Anything labeled as Desi, basically means you are Indian. I told them my bride finds it peculiar that I listen to this type of music and I've satisfied her curiosity by explaining that I heard it very often during the 2 years I lives in Southeast Asia. To me it is a mystical series of melodies that takes my brain on a magic carpet ride. Krishna is a retired chemist from Bayer and I forget what Geeta did, but their eyes sparkle with intelligence. Over the years I've heard southern Americas declare that the Indian/British accent is confusing, but not so for me. With a few exceptions and those being the British words, I have no trouble.
The two are gentle, cordial, and very humble and on this day, we began to talk about crime here and in the many countries they have visited. On a second note, they declared how clean all these countries have become. I was very surprised at this because my experience 40 years ago was it was almost hopelessly filthy and debris ruled. Trash and litter was a way of life, but not so today. Massive educational campaigns and strict laws have nearly obliterated litter in many countries.
The more we talked, the more I realized that as Americans, some of us just don't get it. Geeta and then Krishna pointed out that crime was almost non-existent in major cities in India and Japan because punishment was so severe. I knew that Singapore was this way and quite surprised. He said you could walk down the darkest alley in India without fear.
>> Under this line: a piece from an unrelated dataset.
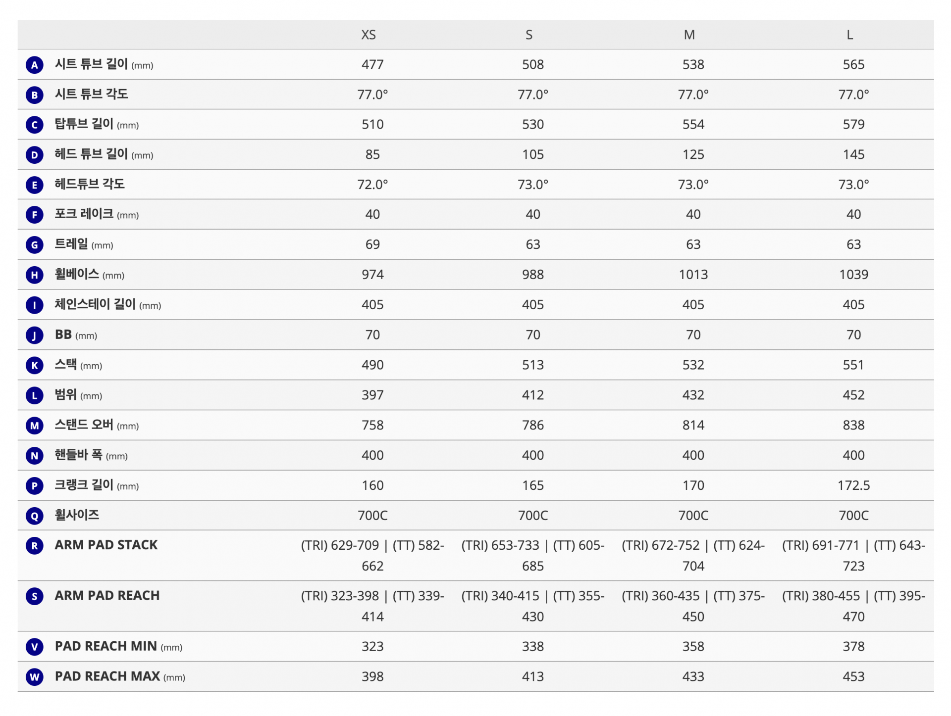Select the XS size column header
951x716 pixels.
[369, 35]
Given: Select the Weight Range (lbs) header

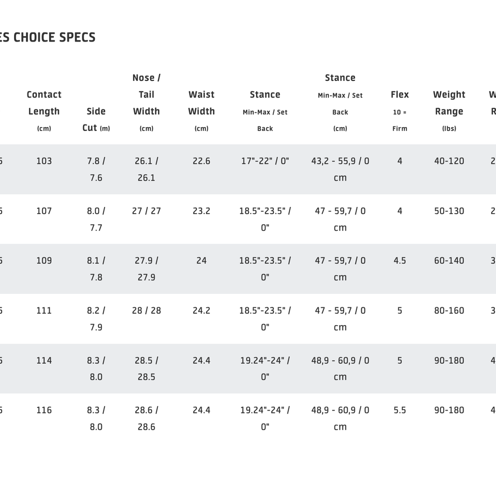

The United States is almost a criminal's playground in comparison. Our laws and freedoms have all but tied our hands when it comes to criminals taking advantage of us.
For instance, in Singapore, smoking in public, chewing gum, spitting in public, littering, jaywalking have hefty penalties. Its a crime to even sell gum there. Annoying someone with a musical instrument, flying a kite that interferes with public traffic, singing obscene songs in public, selling porn, connecting to someone else's wi-fi without permission, forgetting to flush a public toilet, and feeding pigeons will get you a fine or jail time. Singapore may just be the cleanest and most law-abiding country on earth.
This discussion makes me wonder if there isn't a connection between culture, crime, and litter. Are people who litter criminally minded? Maybe not, but it is certainly a crime to litter and some folks do it daily. They have a culturally anti-social attitude about it too. For most of us reasoning humans, the act of unrolling a car window and throwing trash out is about as likely to happen as winning the Powerball. Is it possible that in 2018 some person doesn't litter intentionally? I don't think so. They may throw that beer can out alongside the road to keep from having an open container in their car or truck, but that just makes them a double criminal. They don't care that society likes a clean appearance over piles of garbage strewn everywhere.
As a unpaid litter abatement specialist, I subject myself to the same punishment as those who are serving community service when I pick up someone else's litter. Believe me when I say I do this almost every day and I am just one of many who carry a trash bag when I walk. A trip into the grocery store from the parking lot allows me to drop in what I pick up after leaving my vehicle. How is it Third World countries can educate their masses to make their country crime and litter free and yet we are almost losing the battle here?
We have educational material available and everyone must attend school of some sort, so how is it some just do not get right from wrong. For instance, take the college basketball players in China who stole. One of them said he just didn't think about it until they were caught. Ten to one the man litters also. Maybe its a stretch on that, but if you can't see that stealing is wrong, what else did you miss?